» Task instructions:
a) Copy the passage from the lab profile exactly, beginning at the words "Research Goals" and stopping after the words "disease, particularly cancer.".
b) The lab profile names several signals that activate neurodevelopmentally critical signaling pathways linked to medulloblastoma. List all of them.
c) State whether each statement agrees with the lab profile, answering yes or no and quoting the words that decide it: (i) Medulloblastoma arises from precursor cells of the developing cerebellum. (ii) The writer misses Boston. (iii) The first fellow studies signaling in the developing spinal cord.

» Text under study:
· · · · ·

When I arrived here, I was given everything that I needed to set up a good developmental biology research lab. I wanted to be able to follow my research wherever it took me, and it was clear that this was something I'd be encouraged to do here.
I staffed the lab quickly because I wanted people around to toss back and forth ideas and get moving on the projects I had in mind. I'm incrementally pushing the projects forward by making the tools and acquiring the necessary mice so that when someone comes in wanting to work on any particular project, they're ready to go.
So far it seems to have worked. My first fellow, Susana Parathath, found sufficient preliminary data and materials waiting for her so that she could get going easily on her work studying signaling in the developing brain. And another fellow will start this spring, studying a mouse model for medulloblastoma that I'm setting up here. We want to have medical fellows working in the lab, bringing their clinical perspectives. From almost the moment I started here, a number of people contacted me, from both the hospital and the research side. My hope is that the people in my lab will be motivated to succeed by the environment in the lab and by the availability of resources here. If this is the case, they will be able to generate results for the good of the lab, and, equally important, use their results as jumping-off points to develop their own ideas, which they can take away with them.
Research Goals
The goal of our laboratory is to use increased insight into neural precursor cell cycle regulation to better understand the etiology of brain tumors, develop mouse models for brain tumors, and identify novel targets for new treatment modalities, which may be tested using mouse models. The theme of our lab is modeling cell division in primary neural precursors in vitro and in mouse models for medulloblastoma in order to learn how cell cycle dysregulation contributes to human CNS disease, particularly cancer.
Medulloblastoma is the most common malignant solid childhood tumor. These tumors arise from precursor cells of the developing cerebellum, a brain region which undergoes rapid expansion after birth. Current treatments for these tumors include surgery, radiation, and chemotherapy, which cause lasting physical, cognitive, and psychological effects. Thus, development of more optimal treatments is of great importance. Links between neurodevelopmentally critical signaling pathways (such as those activated by sonic hedgehog, Notch, wnt, and insulin-like growth factor) and medulloblastoma formation or maintenance have been made. Our efforts include investigation of how such pathways interact with each other and with the cell cycle regulatory machinery; characterization of specific pathway targets; functional analysis of the pathways' effectors; and genetic manipulation of these pathways and their targets in mice to better understand brain development, cancer, and CNS pathologies.
I NY
I love New York so much -- surprisingly, I don't miss Boston at all! Harvard and Boston have many great things going on, but I have yet to find anything missing here -- including terrific cycling and running routes. Living in New York is like an adventure every day, and that sense of excitement permeates every part of my life, including and especially my research. I have high hopes and plans for my work here and I feel confident that with the resources available, I will be able to achieve those goals.

· · · · ·

» Data extracts:
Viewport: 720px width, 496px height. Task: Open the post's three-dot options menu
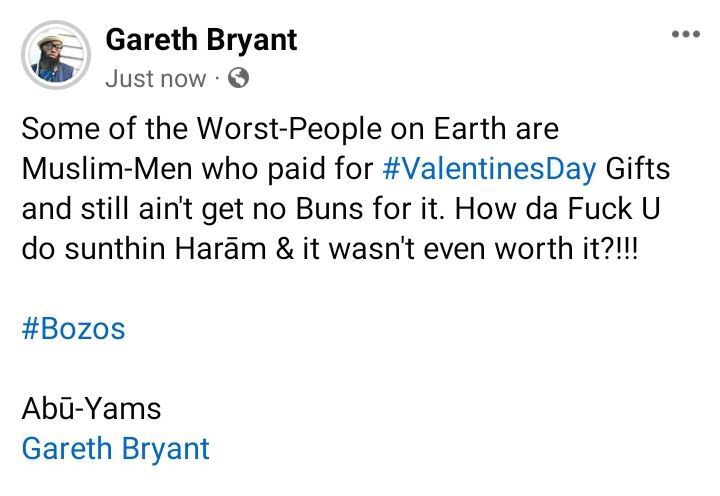tap(686, 34)
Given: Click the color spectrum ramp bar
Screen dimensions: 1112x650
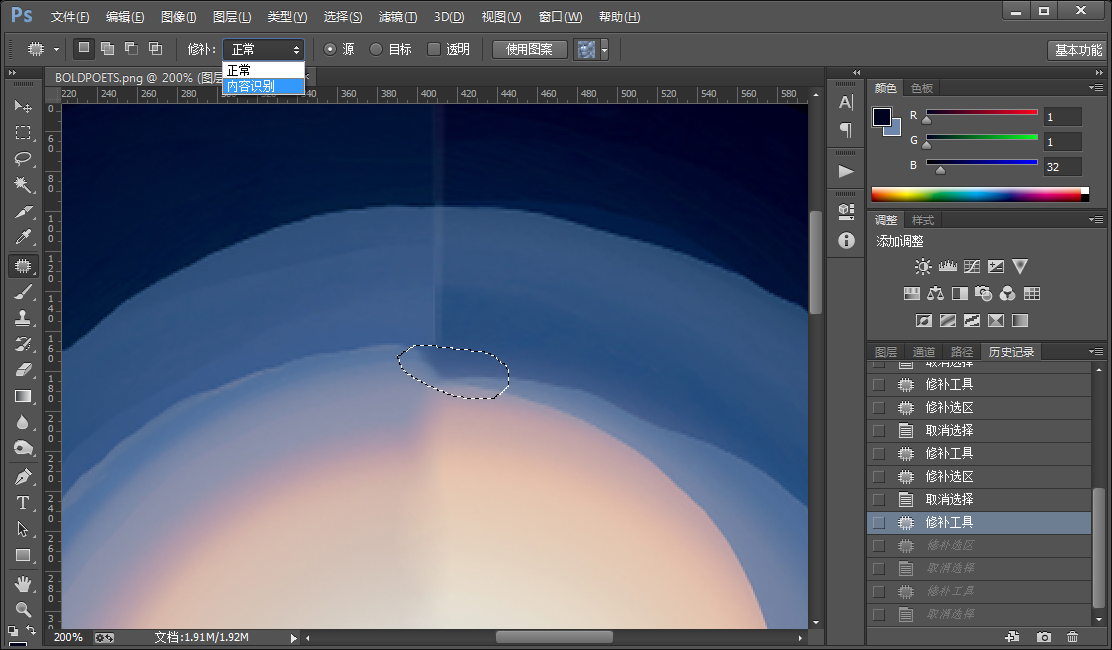Looking at the screenshot, I should [x=979, y=194].
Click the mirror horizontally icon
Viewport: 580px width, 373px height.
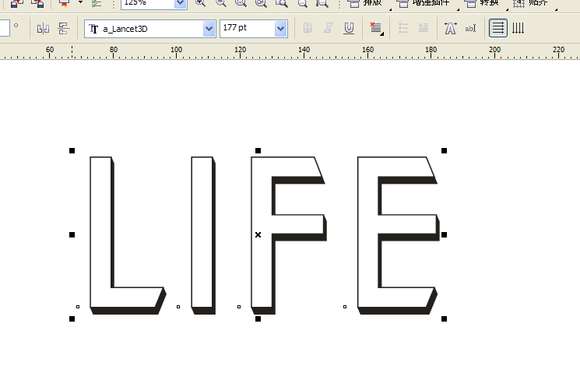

· · · · ·

» Task-by-task answers:
a)
Research Goals
The goal of our laboratory is to use increased insight into neural precursor cell cycle regulation to better understand the etiology of brain tumors, develop mouse models for brain tumors, and identify novel targets for new treatment modalities, which may be tested using mouse models. The theme of our lab is modeling cell division in primary neural precursors in vitro and in mouse models for medulloblastoma in order to learn how cell cycle dysregulation contributes to human CNS disease, particularly cancer.

b)
sonic hedgehog
Notch
wnt
insulin-like growth factor

c)
(i) Yes: "These tumors arise from precursor cells of the developing cerebellum"
(ii) No: "surprisingly, I don't miss Boston at all!"
(iii) No: "studying signaling in the developing brain"